• What is being asked:
Rename "Click" to "Tap" throughout the records, from the line containing "Click the BROWSE INVITATIONS button" through the end of the records, and reproduce those lines with nothing else altered. Leave the pictures out of the answer.

• Data section:
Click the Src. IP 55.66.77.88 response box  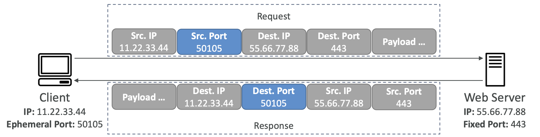[x=339, y=97]
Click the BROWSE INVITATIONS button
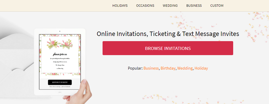This screenshot has width=269, height=104. [168, 48]
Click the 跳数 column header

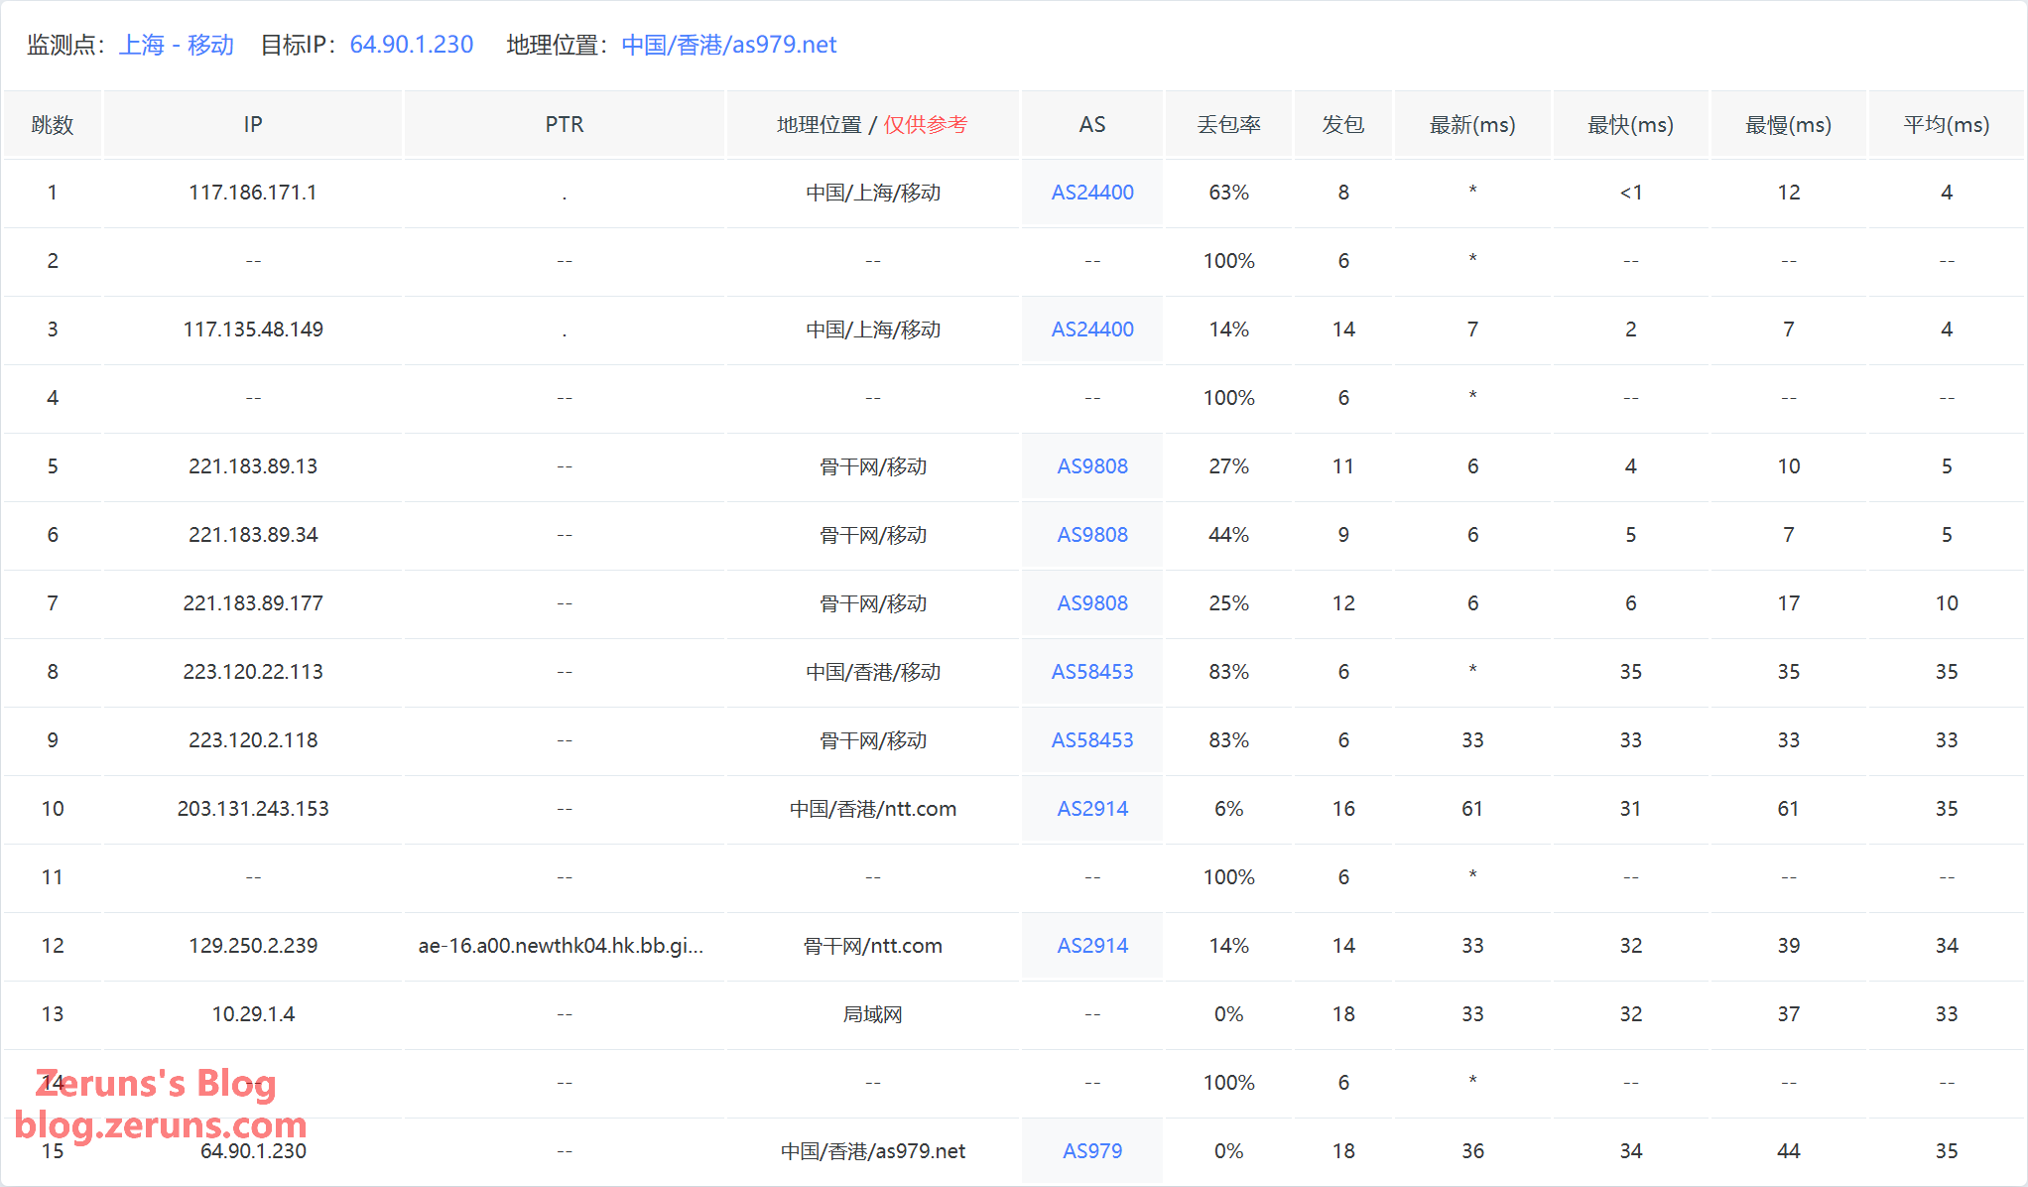[53, 125]
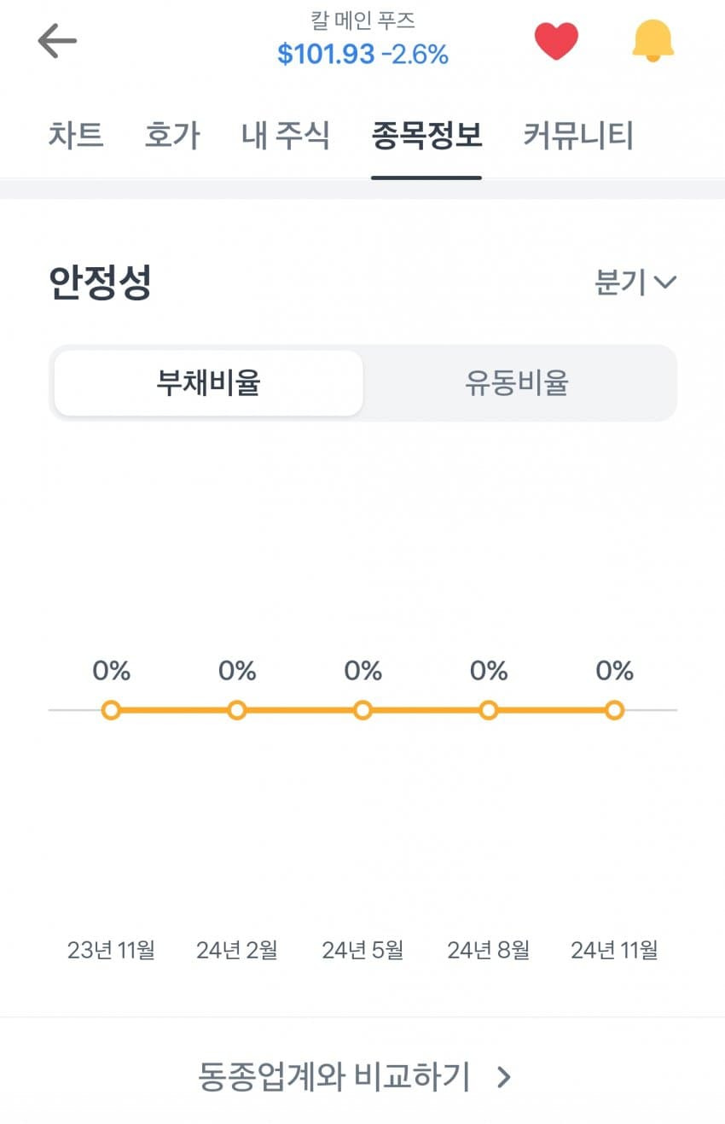Open the 호가 tab
This screenshot has width=725, height=1124.
172,136
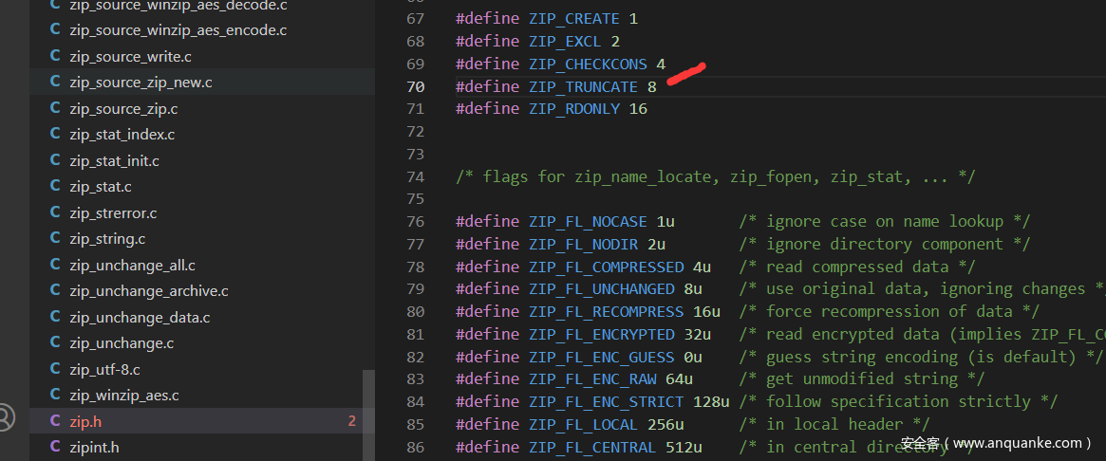Viewport: 1106px width, 461px height.
Task: Select zip_unchange_data.c in the file tree
Action: [140, 317]
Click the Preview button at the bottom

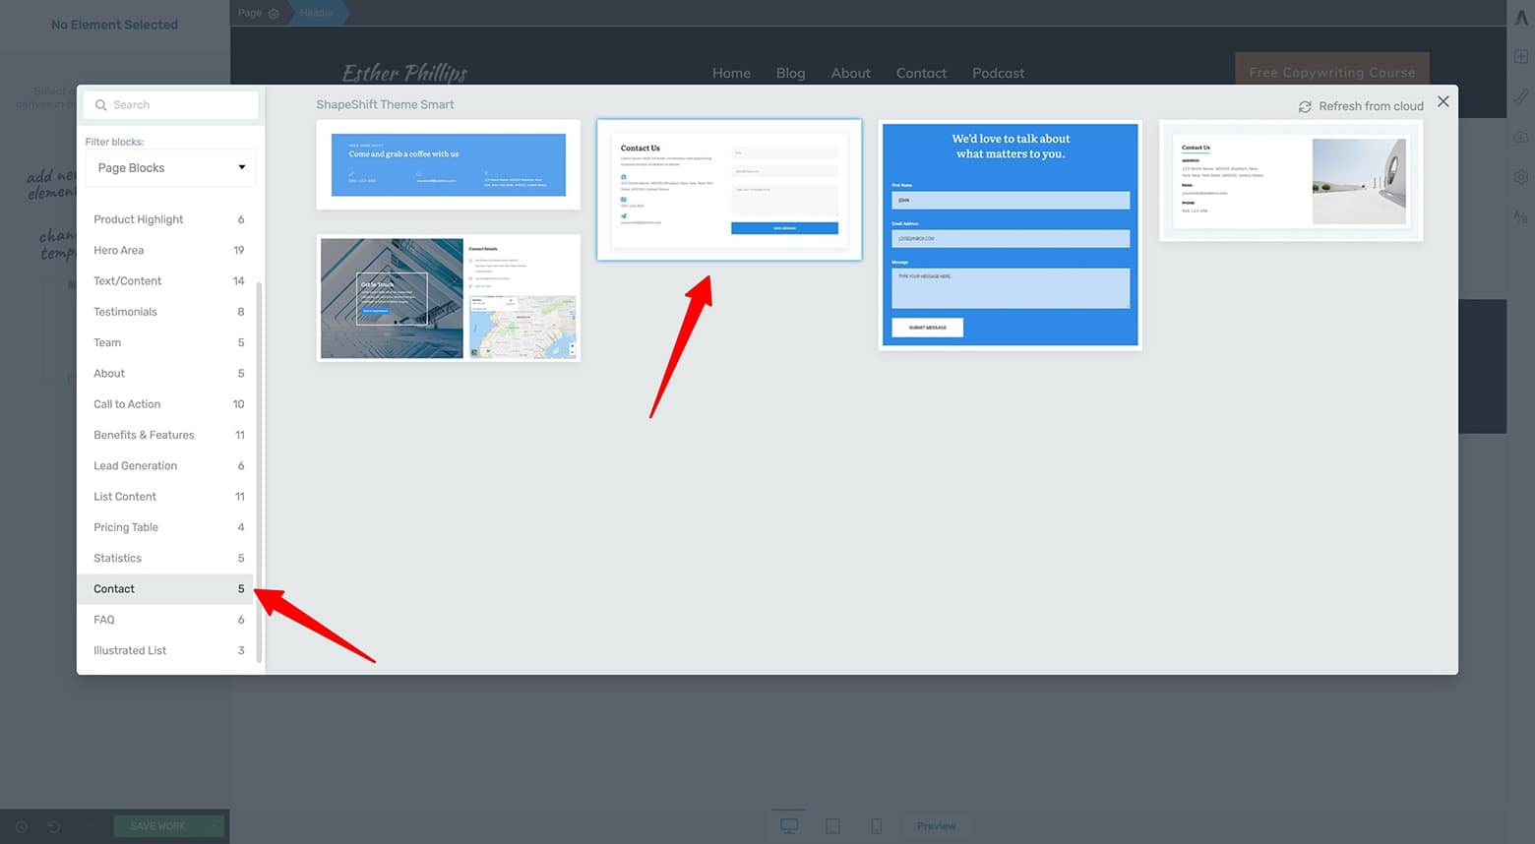point(936,826)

• Result for this task:
Tap the BROWSE INVITATIONS button
This screenshot has width=269, height=104. [168, 48]
Tap the 跳数 column header

[53, 125]
Open the 호가 tab
This screenshot has width=725, height=1124.
172,136
Viewport: 1106px width, 461px height.
Task: Select zip_unchange_data.c in the file tree
Action: [140, 317]
Tap the Preview button at the bottom

point(936,826)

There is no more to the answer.